### Text provided

☆ ☆ ☆ ☆

Here's a few more ore photos. The first on is of the ore beside the copper ore vein. If the copper content of this was a good enough grade to be worth something, I could get a fair amount of it.
The second photo is of the red cinder looking mineral that is in the quartz vein from the previous photos. It runs in one of the veins about an inch thick.
The third photo is of the red vein that I believe is cinnabar, but I'm not sure. It's also mixed in with a bunch of the rock near by 
in small pits. 

Thanks for any comments,

rookieminer


----------



## rookieminer (Nov 4, 2011)

By the way, if anyone else has any ore photos to share feel free to post them. I can't get enough of looking at, and learning about different ores.

Thanks for any posts,

rookieminer


----------



## Dr. Poe (Nov 4, 2011)

I've seen very similar rocks as a researcher over the last 32 years. Most of them (that looked like these) had at least 0.3 troy oz gold per ton. Some had much more. The small porous vugs of quartz indicate that you've discovered a hydrothermal vein.

☆ ☆ ☆ ☆

### Source excerpt

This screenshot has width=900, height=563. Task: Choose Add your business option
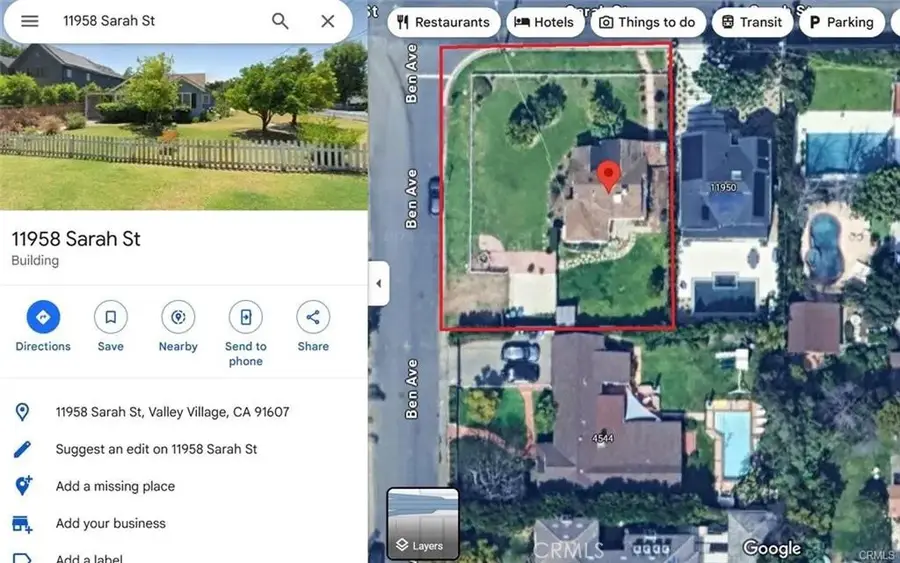[110, 523]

☆ ☆ ☆ ☆

### Directive 1
Please repeat the passage of the ore forum thread word for word, from "The second photo" to "in small pits.".
### Directive 2
In the ore forum thread, what amount of gold does Dr. Poe say most rocks resembling these contained?
### Directive 3
Decide whether each statement agrees with the ore forum thread. Answer yes or no, and quote the words that settle it.
(a) The poster is certain that the red vein is cinnabar.
(b) Dr. Poe says the small porous vugs of quartz point to a hydrothermal vein.
(c) rookieminer invites others to post their own ore photos.

### Exercise solution 1
The second photo is of the red cinder looking mineral that is in the quartz vein from the previous photos. It runs in one of the veins about an inch thick.
The third photo is of the red vein that I believe is cinnabar, but I'm not sure. It's also mixed in with a bunch of the rock near by 
in small pits.

### Exercise solution 2
At least 0.3 troy oz of gold per ton.

### Exercise solution 3
(a) No: "I believe is cinnabar, but I'm not sure"
(b) Yes: "The small porous vugs of quartz indicate that you've discovered a hydrothermal vein"
(c) Yes: "if anyone else has any ore photos to share feel free to post them"